Em pacientes idosos, acabam interferindo no desempenho motor e podem ser responsáveis por quedas que, com frequência, resultam em fraturas ósseas.
Os calmantes benzodiazepínicos atuam aumentando o efeito do ácido gama-aminobutírico, que é o principal neurotransmissor inibidor; dessa forma, nosso corpo fica menos sensível a estímulos internos e externos.
Nas últimas décadas, os seres humanos têm estado cada vez mais expostos a estímulos de todo tipo; vivemos na era da hiperconectividade. Assim como ficamos sabendo de qualquer evento significativo, quase imediatamente, também, sentimos a necessidade de resolver problemas com a mesma rapidez.

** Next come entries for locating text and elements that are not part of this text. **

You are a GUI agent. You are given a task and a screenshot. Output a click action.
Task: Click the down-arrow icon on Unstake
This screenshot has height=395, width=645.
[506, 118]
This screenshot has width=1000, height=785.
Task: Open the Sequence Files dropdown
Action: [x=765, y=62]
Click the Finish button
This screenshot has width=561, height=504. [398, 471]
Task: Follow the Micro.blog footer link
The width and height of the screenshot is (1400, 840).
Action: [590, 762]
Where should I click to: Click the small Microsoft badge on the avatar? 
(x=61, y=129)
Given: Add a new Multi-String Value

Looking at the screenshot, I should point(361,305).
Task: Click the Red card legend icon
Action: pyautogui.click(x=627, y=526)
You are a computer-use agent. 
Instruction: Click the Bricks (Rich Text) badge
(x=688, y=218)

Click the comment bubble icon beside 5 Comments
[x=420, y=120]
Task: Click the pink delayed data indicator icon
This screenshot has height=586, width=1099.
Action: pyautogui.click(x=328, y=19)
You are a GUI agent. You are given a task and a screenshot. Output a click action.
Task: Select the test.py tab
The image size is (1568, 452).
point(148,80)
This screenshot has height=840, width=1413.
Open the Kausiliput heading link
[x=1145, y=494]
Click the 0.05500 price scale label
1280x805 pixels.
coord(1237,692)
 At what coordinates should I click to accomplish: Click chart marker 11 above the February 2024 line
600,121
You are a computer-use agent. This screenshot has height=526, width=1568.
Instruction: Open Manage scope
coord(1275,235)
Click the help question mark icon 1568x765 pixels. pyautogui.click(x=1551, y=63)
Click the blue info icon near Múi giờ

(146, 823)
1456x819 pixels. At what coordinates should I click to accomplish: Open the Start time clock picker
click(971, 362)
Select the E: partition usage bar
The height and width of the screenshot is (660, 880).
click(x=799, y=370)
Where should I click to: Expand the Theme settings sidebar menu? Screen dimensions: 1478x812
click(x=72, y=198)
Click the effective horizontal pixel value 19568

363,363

As pessoas têm cada vez menos tempo para o lazer, a prática de atividades físicas e o sono. Então, conseguir tempo e recursos para iniciar uma psicoterapia parece impossível, e a solução mais rápida e fácil é apelar para o tratamento medicamentoso.
Ao agir dessa forma, muitos entram em uma cilada da qual terão muita dificuldade para sair, e muitos preferem o aparente conforto de usar medicamentos tarja preta diariamente por anos a fio.
Dados da Associação Médica Brasileira mostram que cerca de 40% dos usuários crônicos de benzodiazepínicos iniciaram seu uso como tratamento para insônia. O que deveria ser um uso a curto prazo, até adotar outras estratégias comportamentais que melhorem o sono, acaba se transformando em um tratamento de longo prazo e na subsequente adição química e psíquica.
Antes mesmo da pandemia, o Brasil já era considerado o país mais ansioso do mundo pela OMS. Cerca de 9,3% dos brasileiros sofriam de ansiedade, e é provável que a pandemia tenha aumentado essa percentagem, resultando em mais de 20 milhões de brasileiros portadores de transtorno de ansiedade generalizada.
Ao longo da história, os seres humanos sempre procuraram algum elixir para acalmar suas mentes. São inúmeros os relatos de civilizações antigas e povos aborígenes que usavam poções com o intuito de provocar tranquilidade ou euforia.
Ainda nos séculos 18, 19 e 20, foram utilizados xaropes à base de morfina, gotas e pastilhas de cocaína, gotas de heroína, cigarros de cânhamo (maconha) e bebidas alcoólicas como tratamento para a ansiedade.
Somente a partir da década de 1960 é que surgiram os primeiros benzodiazepínicos no mercado (clordiazepóxido). A partir desse momento, acreditávamos ter encontrado a solução para nossas angústias. No entanto, hoje sabemos que isso não é verdade.
Se o leitor estiver se automedicando com remédios tarja preta, sugiro que procure um médico de confiança. Ele será capaz de fornecer orientações para a diminuição progressiva desses medicamentos e sua substituição, quando necessário.